UC Berkeley’s carillon has 61 bells. UC Berkeley photo by Keegan Houser

UC Berkeley’s celebrated bells will be rung more than usual this weekend at the eighth Berkeley Carillon Festival. On Saturday and Sunday, campus musicians will perform 45-minute recitals twice daily — on Saturday at noon and 1 p.m. and on Sunday at 2 and 3 p.m.

The event, free and open to the public, will honor the Class of 1928, which raised funds in 1978 to turn the tower’s 12-bell chime into a 48-bell concert carillon. The carillon’s original 12 bells, a gift of Jane K. Sather, were installed and first played in 1918.

In 1983, a multimillion-dollar gift from Jerry Chambers, a 1928 Berkeley alumnus, and his wife, Evelyn, upped the number of bells to 61 and changed the concert carillon to a grand carillon.

The Chambers’ endowment also provided for a permanent, fulltime university carillonist in the department of music — there is no position like it today at any other North American university — as well as a campanology library, practice rooms and keyboards and a carillon festival every five years.

Festivals have been held at Berkeley every five years, except in 2008, when no funds were available.

This weekend, carillonists will play music written for Berkeley’s carillon by local composers and others. Featured performers will include University Carillonist Jeff Davis and campus carillonists David Hunsberger, Wesley Arai, Leslie Chan and Erika Anderson.

The best listening places will be in Faculty Glade by Morrison Hall and on the Campanile Esplanade. For inquiries, please contact ucbells@berkeley.edu.

Last year, when the tower’s 12 oldest bells turned 100, Davis said carillon would not be operable in as few as five years if the rusting mechanism that activates the clappers that strike the bells wasn’t replaced. He added that repairs would cost $1.5 million.

“This mechanism wasn’t the best that was available at the time,” said Davis, “and some parts — the roller bars — are positioned so close together that you can’t get a tool in there to knock the rust out. The bars also have bent — they’re no longer straight, but arched — and that makes the carillon increasingly difficult to play.”

The carillon’s keyboard has stick-like keys called batons. Photo: UC Berkeley

In addition, he said, the keyboard needs replacing, and the clappers must undergo a heat process to protect them from wearing.

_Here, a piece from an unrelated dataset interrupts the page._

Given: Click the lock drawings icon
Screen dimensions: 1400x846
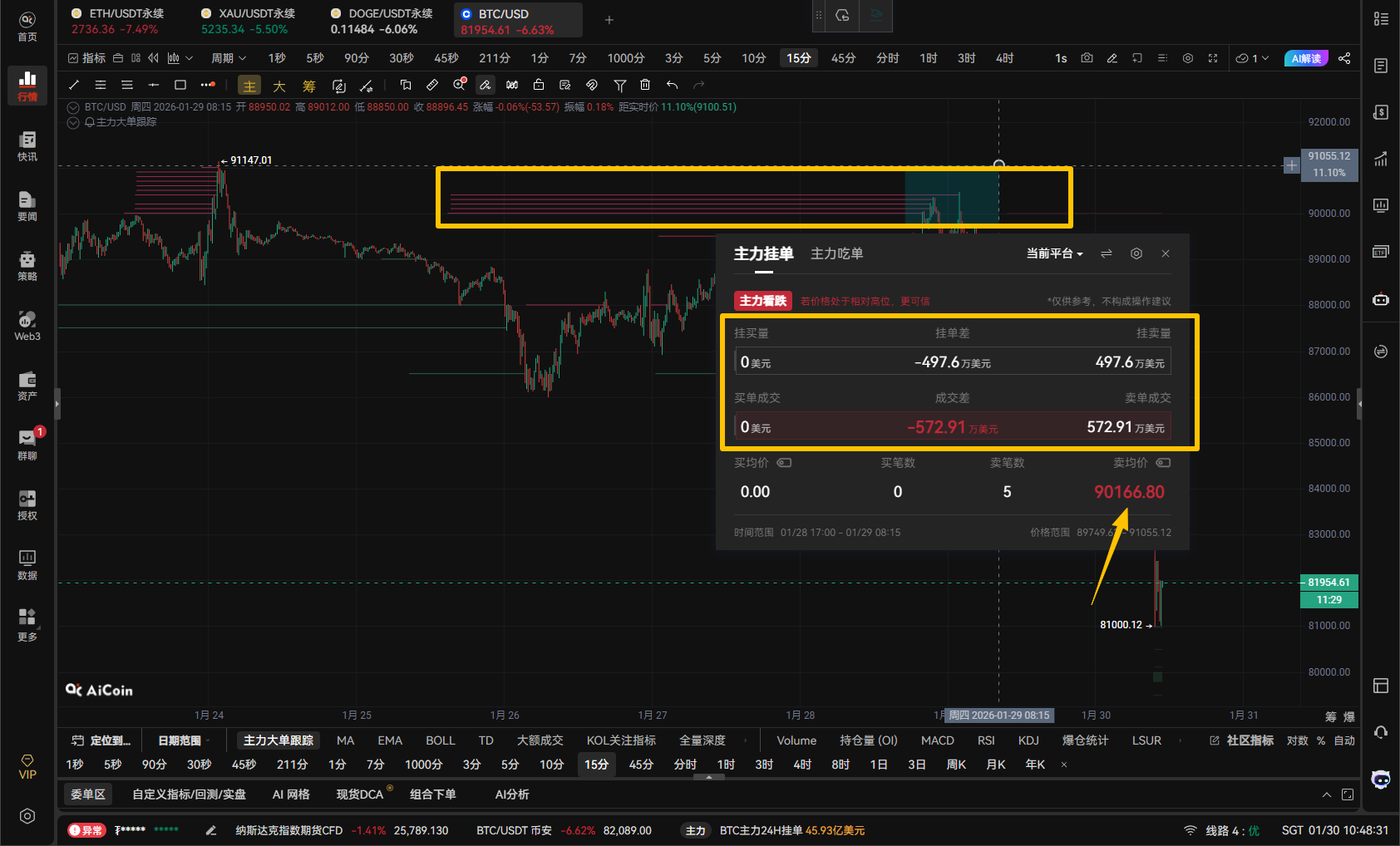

The treble bells, which he called “among the most beautiful treble bells in the world,” should be relocated to the top of the carillon so that their sound can bounce off the coffered ceiling and down to the ground, where currently it’s hard to hear them.

Added Davis, “We’re looking at $1.5 million, at least.”

The 100-year-old carillon “is the only thing on campus that affects everyone,” he said. “Most people tell me that when they think of Cal, they think of the sound of the bells and the tower. It’s iconic to them.”